In last week’s Grammer Pole, 60 percent of you supported forming the singular possessive of a noun ending in “s” by adding an apostrophe followed by an additional “s” — e.g., “Kansas’s statute” rather than “Kansas’ statute.” In this debate, you sided with Justice Souter over Justice Thomas (based on their dueling approaches in Kansas v. Marsh).

Today we call upon you to choose between nationalities instead of Supreme Court justices. When it comes to the placement of punctuation marks in relation to quotation marks, do you favor the British approach or the American approach?

Let’s review the differences….

The issue was tackled recently by Professor Eugene Volokh over at the Volokh Conspiracy (bracketed material in the original):

A few thoughts — perhaps helpful to law review editors and authors — about what’s customary in American legal publications. [Added: My sense is that this is also customary in most other books and journals, but I can speak with the most confidence about the custom in legal publications.]

1. Place commas and periods inside quotation marks, e.g.,

The Court’s answer to this was “no.”

2. Place all other punctuation marks outside quotation marks, unless they are logically parts of the quotation.

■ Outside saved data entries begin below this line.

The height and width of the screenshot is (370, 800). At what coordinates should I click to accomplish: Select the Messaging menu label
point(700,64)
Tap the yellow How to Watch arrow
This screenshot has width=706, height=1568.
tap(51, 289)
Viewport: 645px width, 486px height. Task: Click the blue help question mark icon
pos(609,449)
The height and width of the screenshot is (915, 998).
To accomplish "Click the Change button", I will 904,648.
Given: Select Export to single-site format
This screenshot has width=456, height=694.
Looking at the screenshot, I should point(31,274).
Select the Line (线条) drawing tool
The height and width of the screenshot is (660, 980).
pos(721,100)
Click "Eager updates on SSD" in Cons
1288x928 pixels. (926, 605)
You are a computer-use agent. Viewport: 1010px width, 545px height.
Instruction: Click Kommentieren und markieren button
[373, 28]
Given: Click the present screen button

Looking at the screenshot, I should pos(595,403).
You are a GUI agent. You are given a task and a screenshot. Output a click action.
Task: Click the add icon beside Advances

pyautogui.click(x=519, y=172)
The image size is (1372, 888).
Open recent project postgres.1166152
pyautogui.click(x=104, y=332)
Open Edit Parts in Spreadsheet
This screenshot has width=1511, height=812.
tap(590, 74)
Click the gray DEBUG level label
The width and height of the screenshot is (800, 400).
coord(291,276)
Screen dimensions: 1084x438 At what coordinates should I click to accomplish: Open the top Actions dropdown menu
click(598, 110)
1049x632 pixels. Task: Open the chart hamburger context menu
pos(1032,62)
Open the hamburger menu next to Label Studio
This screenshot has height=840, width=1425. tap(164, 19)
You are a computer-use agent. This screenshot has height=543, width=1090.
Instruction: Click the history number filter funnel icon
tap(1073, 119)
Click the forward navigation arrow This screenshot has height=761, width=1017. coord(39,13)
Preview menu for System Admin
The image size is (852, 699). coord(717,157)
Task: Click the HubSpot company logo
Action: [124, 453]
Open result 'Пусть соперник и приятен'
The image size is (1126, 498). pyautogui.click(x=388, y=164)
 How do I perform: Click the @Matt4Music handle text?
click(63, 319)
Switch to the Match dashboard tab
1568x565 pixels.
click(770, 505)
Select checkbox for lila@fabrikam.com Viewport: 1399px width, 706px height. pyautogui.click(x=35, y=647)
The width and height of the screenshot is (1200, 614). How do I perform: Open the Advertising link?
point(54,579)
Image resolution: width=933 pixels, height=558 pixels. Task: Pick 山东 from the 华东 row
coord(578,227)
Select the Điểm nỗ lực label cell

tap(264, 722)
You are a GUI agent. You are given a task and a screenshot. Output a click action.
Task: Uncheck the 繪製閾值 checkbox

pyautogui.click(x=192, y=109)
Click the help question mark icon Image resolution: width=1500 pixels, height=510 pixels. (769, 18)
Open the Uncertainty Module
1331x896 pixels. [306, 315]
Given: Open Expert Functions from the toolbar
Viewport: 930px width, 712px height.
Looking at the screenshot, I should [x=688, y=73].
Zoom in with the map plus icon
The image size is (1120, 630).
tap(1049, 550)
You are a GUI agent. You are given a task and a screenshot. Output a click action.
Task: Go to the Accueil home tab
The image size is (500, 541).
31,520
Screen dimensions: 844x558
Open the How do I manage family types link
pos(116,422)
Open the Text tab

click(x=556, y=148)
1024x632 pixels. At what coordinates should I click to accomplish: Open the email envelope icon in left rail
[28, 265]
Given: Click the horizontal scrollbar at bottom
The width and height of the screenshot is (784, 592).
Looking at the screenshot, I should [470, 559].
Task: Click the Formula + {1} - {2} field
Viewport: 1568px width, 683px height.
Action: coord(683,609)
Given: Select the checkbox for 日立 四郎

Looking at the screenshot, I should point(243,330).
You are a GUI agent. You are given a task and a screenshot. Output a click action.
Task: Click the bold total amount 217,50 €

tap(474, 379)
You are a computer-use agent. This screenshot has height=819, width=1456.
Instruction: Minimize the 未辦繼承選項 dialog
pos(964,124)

I have seen some departures from this where semicolons or question marks are involved, but my sense is that those departures remain rather rare exceptions in modern legal publications.

The Court’s answer to this was “no”; but two years later, the Court changed its mind.
Was the Court’s answer “yes” or “no”?
The Court’s response was, in essence, “Says who?”
[The question mark is logically part of the quotation.]

(He also addressed the placement of footnote calls in his post, but we’ll leave that for another day.)

The reasons for these practices are obviously not solely logic; they are chiefly aesthetics and custom (which are related, because once a custom is established many people will find adherence to the custom to be more aesthetically pleasing). Nonetheless, unless I’m mistaken, the practices are pretty well-settled, and editors risk annoying readers — and being inconsistent even within their own publications — if they depart from this custom.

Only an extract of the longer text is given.